On the left, MSU's Dr. Kurt Kipfmueller, and Hannah Coury, a teaching assistant at UMBS, gathered a sample by sawing a red pine stump.

Dr. Kurt Kipfmueller, MSU’s 1855 Professor of Tribal and Indigenous Forestry and Natural Resources, said the tree-ring record can help shift how land managers think about fire.

“Fire ecologist Steve Pyne once said, ‘You can either have fires of choice or fires of chance,’” Kipfmueller said. “For me, I would prefer fires of choice.”

According to the team, frequent, low-intensity fires can reduce the risk of catastrophic wildfires by clearing excess vegetation before it becomes dangerous fuel. They can also shape stronger, more resilient forests.

Parr said fire affects the hardness of red pine wood, while Kipfmueller noted that fire-created spacing creates an ecosystem where trees don’t have to grow as tall, making them less top heavy and more resistant to breakage.

The spacing created by the fires also creates landscapes where fungal diseases and pests have difficulty spreading. When the forest burns, only the stronger trees are able to survive, creating forests that are resilient both physically and biologically.

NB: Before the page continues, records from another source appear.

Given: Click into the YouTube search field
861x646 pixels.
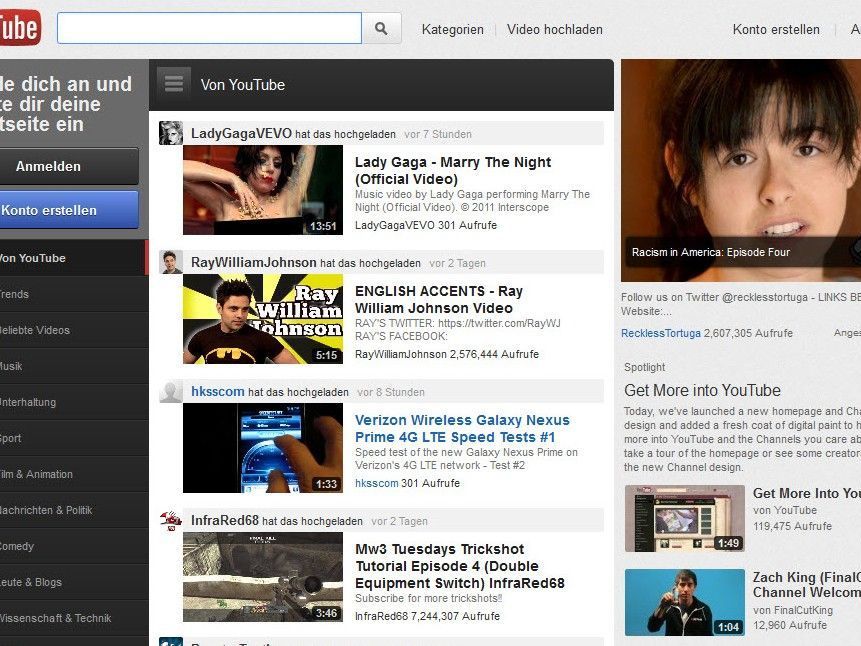Looking at the screenshot, I should tap(208, 29).
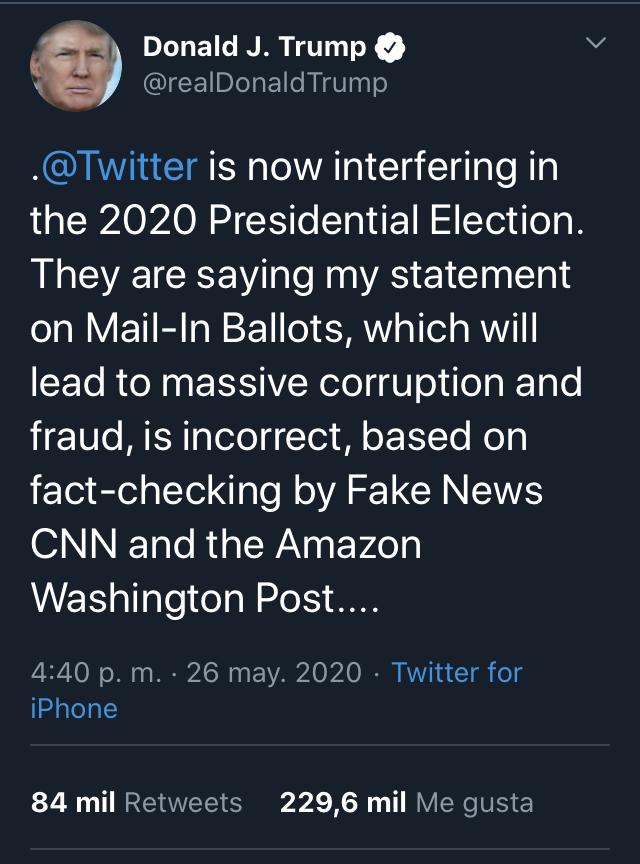
Task: Open the @realDonaldTrump handle
Action: [265, 83]
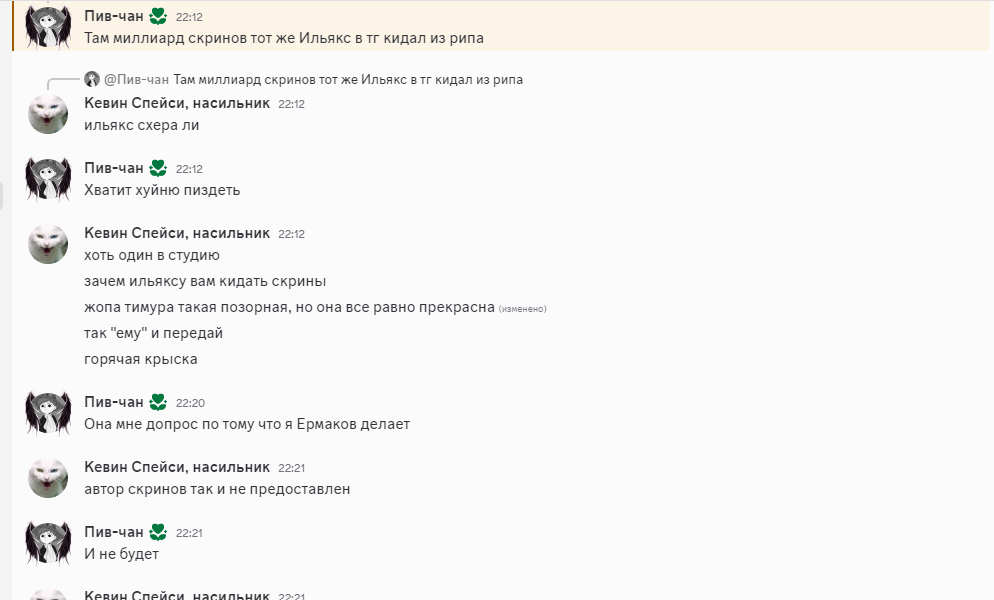Screen dimensions: 994x600
Task: Click Пив-чан's avatar on the 22:20 message
Action: [x=47, y=413]
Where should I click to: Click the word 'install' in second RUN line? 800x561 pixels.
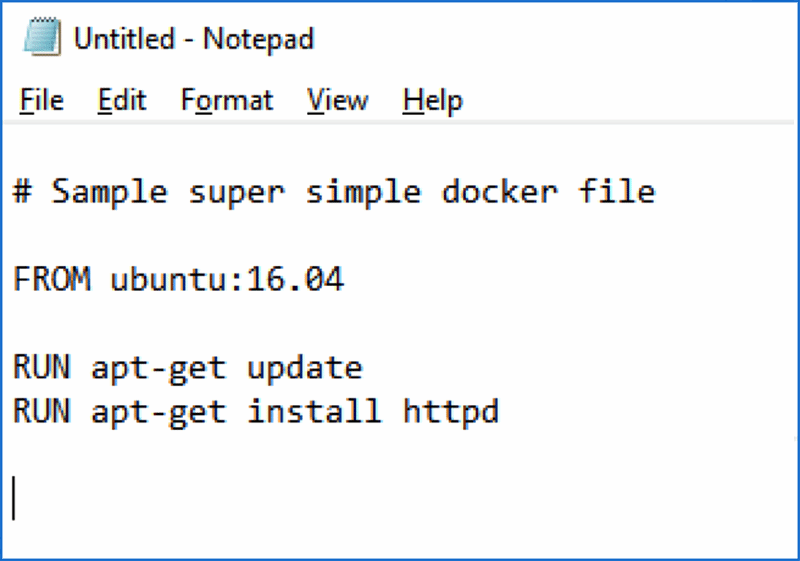314,411
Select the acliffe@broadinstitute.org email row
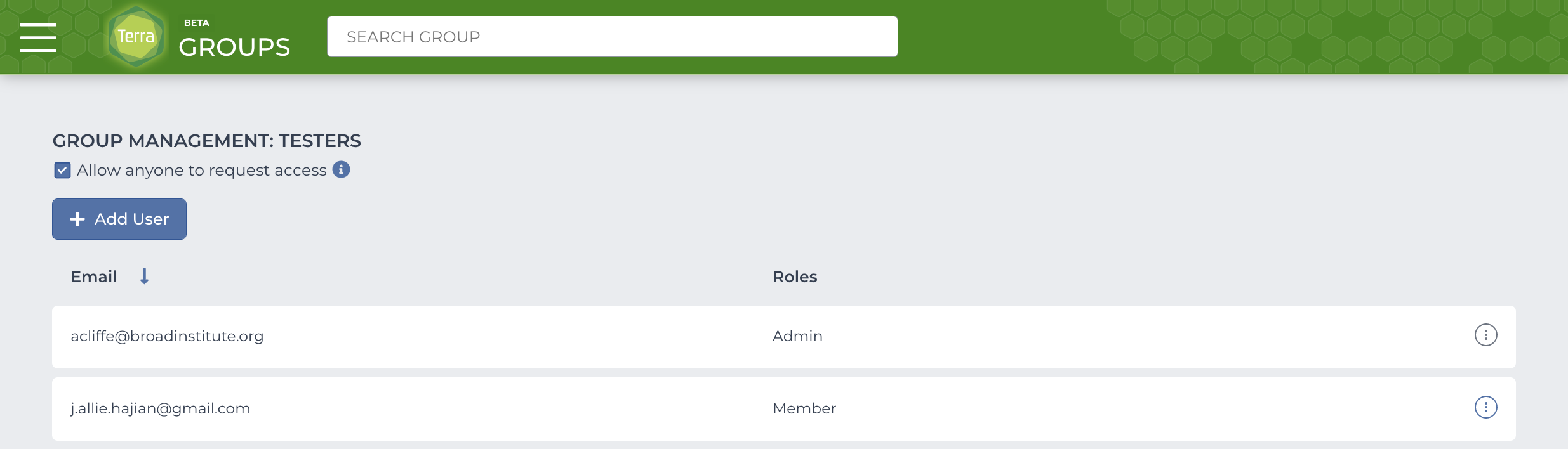 click(x=784, y=337)
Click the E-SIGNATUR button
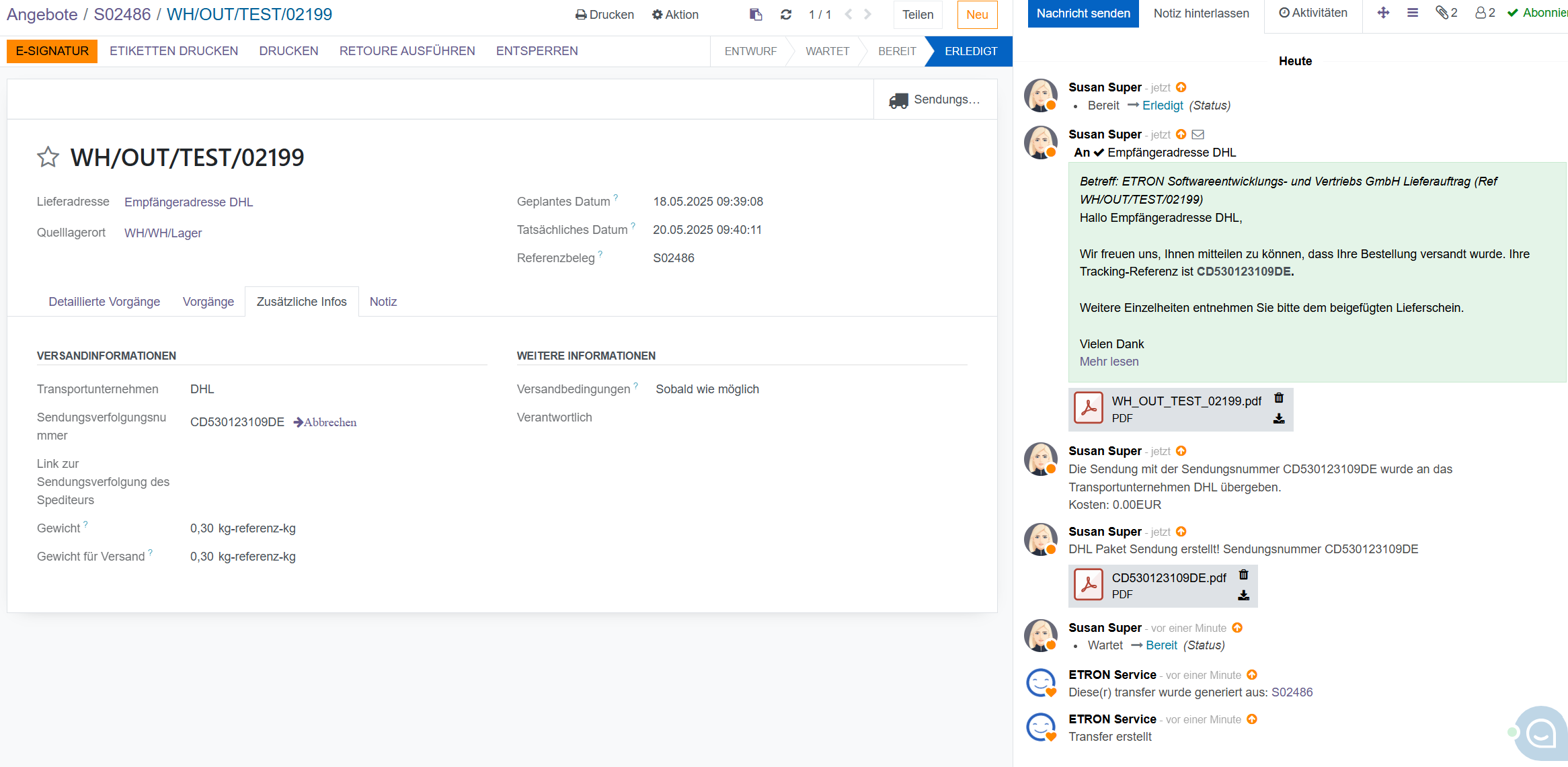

Hannah Coury, a UMBS teaching assistant, and Mary Parr, a member of Sault. St. Marie Tribe and MNFI biologist, marked a stump to indicate its history of fire.

For the researchers, the work across the region is both scientific and cultural. Dendrochronology offers physical evidence of what Indigenous communities have long known through oral tradition: fire was not simply a destructive force. It was a tool of renewal, care and stewardship.

Cohen said the project also raises a larger question about whose knowledge is recognized.

“Why do we have to open up stumps to open people’s minds?” he said. “We’re doing all of this research to answer a question that could have been answered by asking community members. It has always been right there.”

Stump Sample Data

Top-view and labeled view of a stump sample. This is how researchers on the Setting the Straits on Fire team can interpret the stories in the tree rings. Resin stored in the rings as well as cross dating with nearby fire scars allow researchers to pinpoint when and where fires were across Michigan’s Lower Peninsula.

Preliminary Results from Spirit Lake

Graphic shows preliminary results from Setting the Straits on Fire project sampling in the Spirit Lake site. Their findings in the preliminary study show there was an average of 20 years between fire events for individual trees, with only six years between fires anywhere in the Spirit Lake site.

Living Relic

A fire-scarred red pine. Each furrow in the charred side indicates a different burning event, permanently keeping the history of the tree on what remains.